Short problem: Copy every line of the material below, changing nothing.

[start Given data]

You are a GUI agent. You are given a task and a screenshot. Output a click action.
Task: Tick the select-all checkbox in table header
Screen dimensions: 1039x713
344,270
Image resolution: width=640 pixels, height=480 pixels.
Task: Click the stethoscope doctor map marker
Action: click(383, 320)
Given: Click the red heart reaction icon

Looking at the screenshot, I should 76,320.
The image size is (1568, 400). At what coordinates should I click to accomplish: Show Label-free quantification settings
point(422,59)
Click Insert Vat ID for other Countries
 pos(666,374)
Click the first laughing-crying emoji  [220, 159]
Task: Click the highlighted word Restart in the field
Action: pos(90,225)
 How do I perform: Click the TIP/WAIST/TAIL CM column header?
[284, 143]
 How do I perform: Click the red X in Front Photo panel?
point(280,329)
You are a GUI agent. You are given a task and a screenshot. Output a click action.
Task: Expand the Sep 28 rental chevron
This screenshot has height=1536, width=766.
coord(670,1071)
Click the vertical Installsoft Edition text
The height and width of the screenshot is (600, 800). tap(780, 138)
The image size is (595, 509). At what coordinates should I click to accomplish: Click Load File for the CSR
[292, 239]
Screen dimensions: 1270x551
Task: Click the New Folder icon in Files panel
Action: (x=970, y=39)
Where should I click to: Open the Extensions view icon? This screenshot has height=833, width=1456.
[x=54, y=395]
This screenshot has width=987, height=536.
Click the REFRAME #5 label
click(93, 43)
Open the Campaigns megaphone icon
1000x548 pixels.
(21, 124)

[end Given data]

Result of the exercise:
You are a GUI agent. You are given a task and a screenshot. Output a click action.
Task: Tick the select-all checkbox in table header
Screen dimensions: 1039x713
344,270
Image resolution: width=640 pixels, height=480 pixels.
Task: Click the stethoscope doctor map marker
Action: click(383, 320)
Given: Click the red heart reaction icon

Looking at the screenshot, I should 76,320.
The image size is (1568, 400). At what coordinates should I click to accomplish: Show Label-free quantification settings
point(422,59)
Click Insert Vat ID for other Countries
 pos(666,374)
Click the first laughing-crying emoji  [220, 159]
Task: Click the highlighted word Restart in the field
Action: pos(90,225)
 How do I perform: Click the TIP/WAIST/TAIL CM column header?
[284, 143]
 How do I perform: Click the red X in Front Photo panel?
point(280,329)
You are a GUI agent. You are given a task and a screenshot. Output a click action.
Task: Expand the Sep 28 rental chevron
This screenshot has height=1536, width=766.
coord(670,1071)
Click the vertical Installsoft Edition text
The height and width of the screenshot is (600, 800). tap(780, 138)
The image size is (595, 509). At what coordinates should I click to accomplish: Click Load File for the CSR
[292, 239]
Screen dimensions: 1270x551
Task: Click the New Folder icon in Files panel
Action: (x=970, y=39)
Where should I click to: Open the Extensions view icon? This screenshot has height=833, width=1456.
[x=54, y=395]
This screenshot has width=987, height=536.
Click the REFRAME #5 label
click(93, 43)
Open the Campaigns megaphone icon
1000x548 pixels.
(21, 124)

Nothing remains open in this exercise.